El Banco Central de Nicaragua (BCN) admitió que el choque petrolero provocado por los conflictos en Oriente Medio ya impacta la economía nacional. Para evitar un estallido en las tarifas de los combustibles y el transporte, la entidad confirmó que está recurriendo a las arcas y ahorros del Estado para sostener el congelamiento de precios.
En entrevista con el medio estatal ruso Sputnik, el presidente del BCN, Ovidio Reyes, reconoció que el alza del crudo genera presiones reales en la cadena de producción interna.
“Esto ha tenido una consecuencia de impacto en los costos de producción que se está dejando sentir, no solamente en el precio del combustible, sino de algunos materiales importantes”, declaró el funcionario.
Para contener el golpe, Reyes confirmó el uso de fondos públicos acumulados: “Hemos acudido a estas economías que hemos generado para poder mantenerlo [el precio] estable en nuestro país. Es decir, hemos sacado de nuestra propia fortaleza para confrontarlo”.
Impacto en la comida y riesgo fiscal
Pese al discurso de estabilidad y al subsidio en las gasolineras, las declaraciones de Reyes confirman que el costo de la crisis ya se trasladó a los hogares. El aumento en los fletes de carga y costos de producción que admite la autoridad monetaria continúa encareciendo el traslado de mercancías y los alimentos de la canasta básica.
En los primeros cinco meses de 2026, la canasta básica subió C$ 551.22, pasando de C$ 20,821.68 en diciembre a C$ 21,372.90 en mayo.

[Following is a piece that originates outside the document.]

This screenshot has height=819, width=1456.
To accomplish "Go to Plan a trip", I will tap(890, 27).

Por otro lado, analistas económicos han advertido que gastar ahorros públicos en subsidiar consumo corriente —como la gasolina— agota el margen de maniobra de las finanzas del país a mediano plazo.

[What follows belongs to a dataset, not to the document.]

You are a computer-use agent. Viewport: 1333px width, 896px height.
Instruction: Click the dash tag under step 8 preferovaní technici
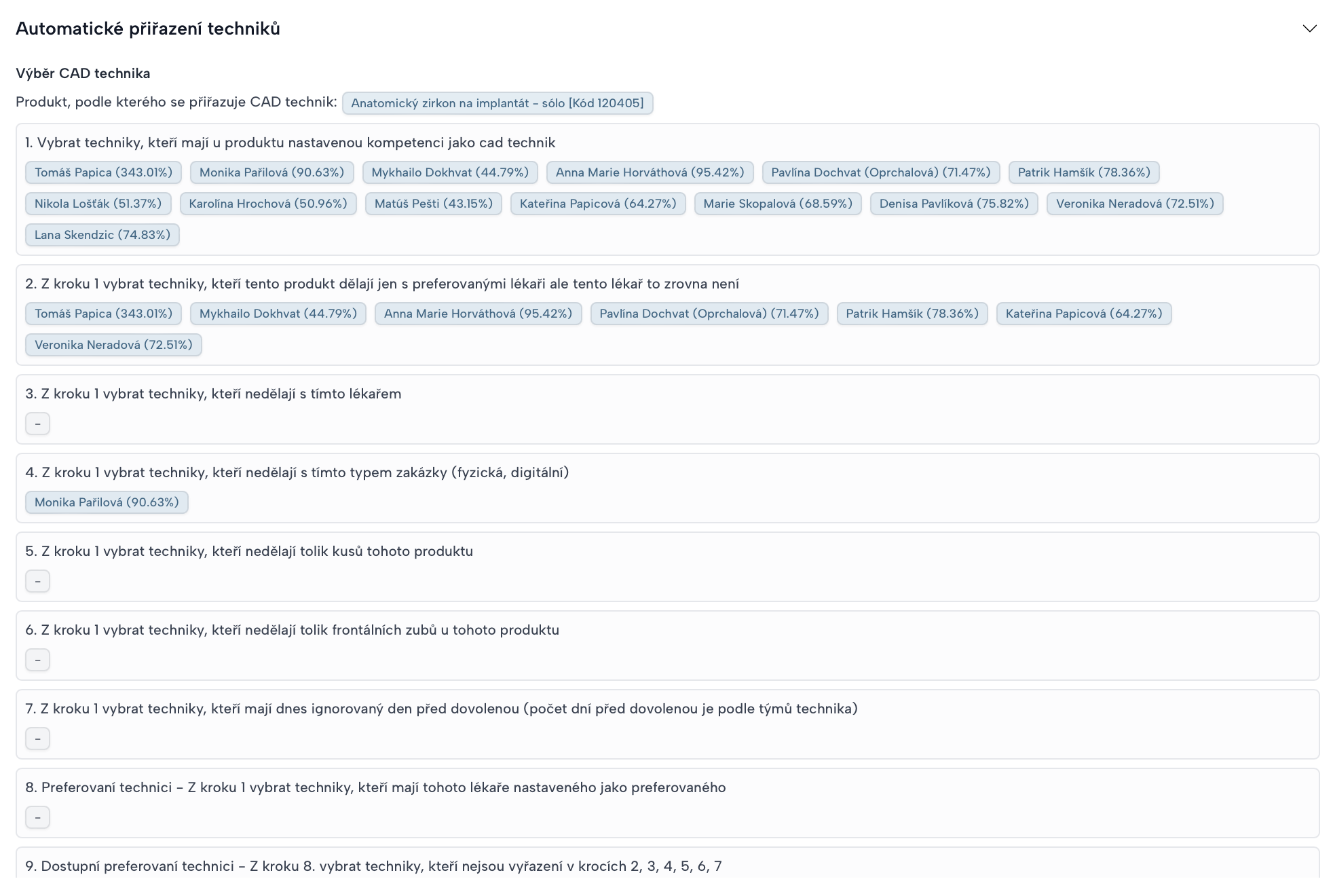[x=37, y=817]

Nicas se endeudan en los bancos para consumir y no logran ahorrar
Retórica «multilateral» frente a la realidad del dólar
Reyes también aprovechó la entrevista para promover el abandono del dólar y el uso de monedas locales en el comercio internacional, alineándose a la agenda del bloque BRICS.
Sin embargo, los propios datos del BCN desmontan ese discurso: la economía nicaragüense sigue dependiendo fundamentalmente de los dólares que ingresan al país, impulsados de forma masiva por las remesas familiares procedentes de Estados Unidos y el comercio bajo el tratado DR-CAFTA.

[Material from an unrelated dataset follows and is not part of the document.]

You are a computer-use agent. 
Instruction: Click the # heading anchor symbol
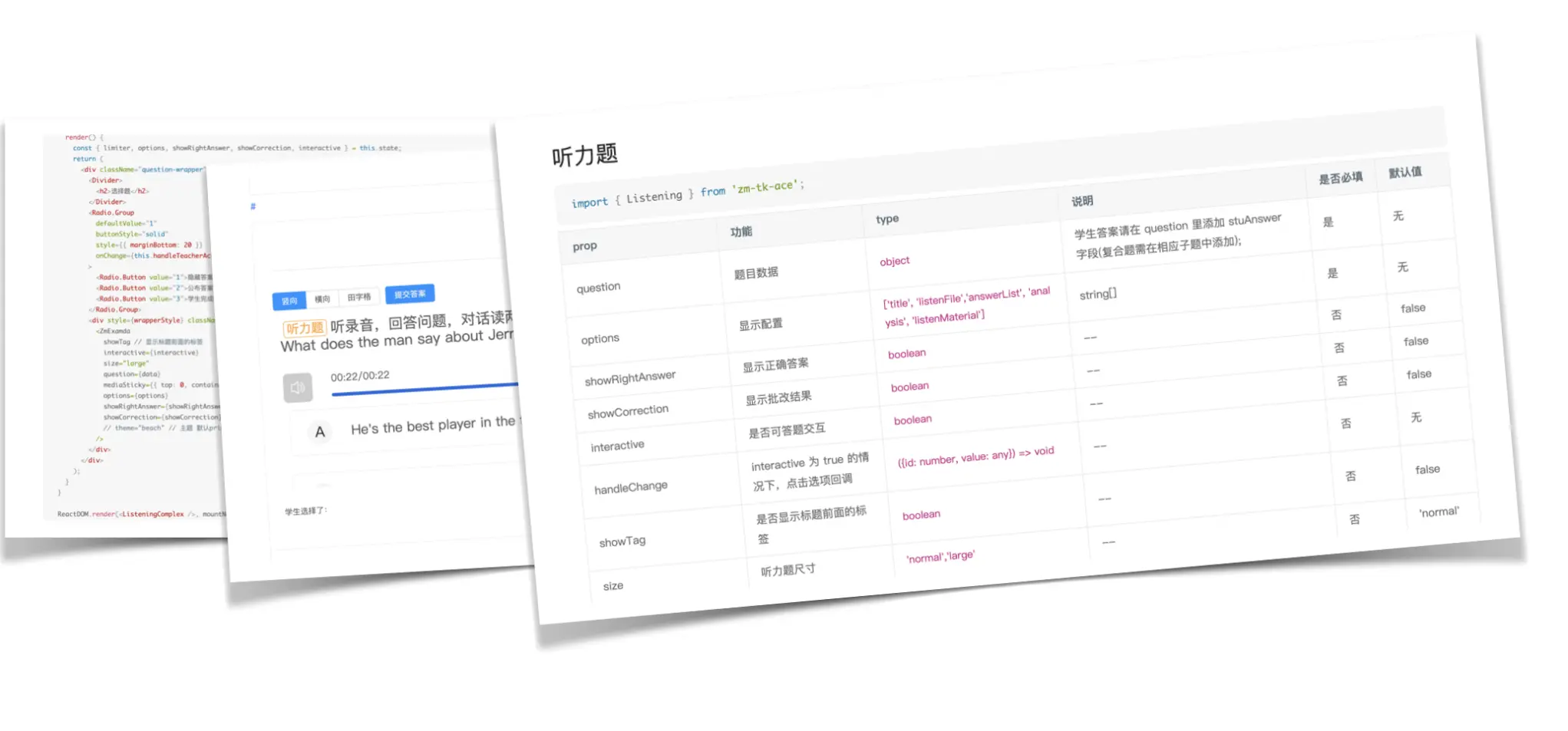click(x=252, y=206)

Según los informes oficiales de remesas del propio Banco Central de Nicaragua (BCN), Estados Unidos representa el 83.8% del total de las remesas que ingresan al país. Solamente en el primer trimestre de 2025, el flujo procedente de suelo estadounidense sumó 1,208 millones de dólares.
En 2025, el ingreso total de remesas a Nicaragua alcanzó una cifra récord que rondó los 6,167 millones de dólares, siendo 5,168 millones de estos dólares provenientes de Estados Unidos.